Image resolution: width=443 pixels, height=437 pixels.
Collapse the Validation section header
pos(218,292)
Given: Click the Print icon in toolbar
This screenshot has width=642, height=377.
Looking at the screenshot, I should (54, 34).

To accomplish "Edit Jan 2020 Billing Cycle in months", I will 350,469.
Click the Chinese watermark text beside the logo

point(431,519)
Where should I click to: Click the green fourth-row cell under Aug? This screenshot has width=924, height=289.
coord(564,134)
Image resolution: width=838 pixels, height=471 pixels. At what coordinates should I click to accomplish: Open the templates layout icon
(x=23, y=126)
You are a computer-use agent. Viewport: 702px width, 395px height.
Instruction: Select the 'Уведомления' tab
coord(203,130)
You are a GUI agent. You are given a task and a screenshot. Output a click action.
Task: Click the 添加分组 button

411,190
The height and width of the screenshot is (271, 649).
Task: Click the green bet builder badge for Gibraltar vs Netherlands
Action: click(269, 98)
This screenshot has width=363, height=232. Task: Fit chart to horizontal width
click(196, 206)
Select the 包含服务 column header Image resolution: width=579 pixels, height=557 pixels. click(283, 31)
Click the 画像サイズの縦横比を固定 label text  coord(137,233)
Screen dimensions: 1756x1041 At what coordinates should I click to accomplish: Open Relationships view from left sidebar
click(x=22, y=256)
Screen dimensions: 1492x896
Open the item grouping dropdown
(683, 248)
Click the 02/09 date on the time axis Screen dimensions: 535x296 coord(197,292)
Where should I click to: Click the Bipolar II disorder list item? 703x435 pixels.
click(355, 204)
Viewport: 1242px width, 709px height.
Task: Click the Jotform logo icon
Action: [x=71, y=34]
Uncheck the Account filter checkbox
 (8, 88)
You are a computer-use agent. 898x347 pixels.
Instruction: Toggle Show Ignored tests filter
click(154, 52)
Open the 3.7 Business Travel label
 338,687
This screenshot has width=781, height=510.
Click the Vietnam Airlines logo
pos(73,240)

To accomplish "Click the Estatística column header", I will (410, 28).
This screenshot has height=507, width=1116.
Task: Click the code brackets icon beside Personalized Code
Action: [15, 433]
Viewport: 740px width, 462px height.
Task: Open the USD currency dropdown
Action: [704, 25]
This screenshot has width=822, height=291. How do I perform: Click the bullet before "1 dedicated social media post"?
━━━━
GIVEN TASK =
Arrange every one of the entries above as a numbered list, leaving out the blank lines.

COMPLETE RESPONSE =
1. Image resolution: width=443 pixels, height=437 pixels.
2. Collapse the Validation section header
3. pos(218,292)
4. Given: Click the Print icon in toolbar
5. This screenshot has width=642, height=377.
6. Looking at the screenshot, I should (54, 34).
7. To accomplish "Edit Jan 2020 Billing Cycle in months", I will 350,469.
8. Click the Chinese watermark text beside the logo
9. point(431,519)
10. Where should I click to: Click the green fourth-row cell under Aug? This screenshot has width=924, height=289.
11. coord(564,134)
12. Image resolution: width=838 pixels, height=471 pixels. At what coordinates should I click to accomplish: Open the templates layout icon
13. (x=23, y=126)
14. You are a computer-use agent. Viewport: 702px width, 395px height.
15. Instruction: Select the 'Уведомления' tab
16. coord(203,130)
17. You are a GUI agent. You are given a task and a screenshot. Output a click action.
18. Task: Click the 添加分组 button
19. 411,190
20. The height and width of the screenshot is (271, 649).
21. Task: Click the green bet builder badge for Gibraltar vs Netherlands
22. Action: click(269, 98)
23. This screenshot has width=363, height=232. Task: Fit chart to horizontal width
24. click(196, 206)
25. Select the 包含服务 column header Image resolution: width=579 pixels, height=557 pixels. click(283, 31)
26. Click the 画像サイズの縦横比を固定 label text  coord(137,233)
27. Screen dimensions: 1756x1041 At what coordinates should I click to accomplish: Open Relationships view from left sidebar
28. click(x=22, y=256)
29. Screen dimensions: 1492x896
30. Open the item grouping dropdown
31. (683, 248)
32. Click the 02/09 date on the time axis Screen dimensions: 535x296 coord(197,292)
33. Where should I click to: Click the Bipolar II disorder list item? 703x435 pixels.
34. click(355, 204)
35. Viewport: 1242px width, 709px height.
36. Task: Click the Jotform logo icon
37. Action: [x=71, y=34]
38. Uncheck the Account filter checkbox
39.  (8, 88)
40. You are a computer-use agent. 898x347 pixels.
41. Instruction: Toggle Show Ignored tests filter
42. click(154, 52)
43. Open the 3.7 Business Travel label
44.  338,687
45. This screenshot has width=781, height=510.
46. Click the Vietnam Airlines logo
47. pos(73,240)
48. To accomplish "Click the Estatística column header", I will (410, 28).
49. This screenshot has height=507, width=1116.
50. Task: Click the code brackets icon beside Personalized Code
51. Action: [15, 433]
52. Viewport: 740px width, 462px height.
53. Task: Open the USD currency dropdown
54. Action: [704, 25]
55. This screenshot has width=822, height=291. How do I perform: Click the bullet before "1 dedicated social media post"?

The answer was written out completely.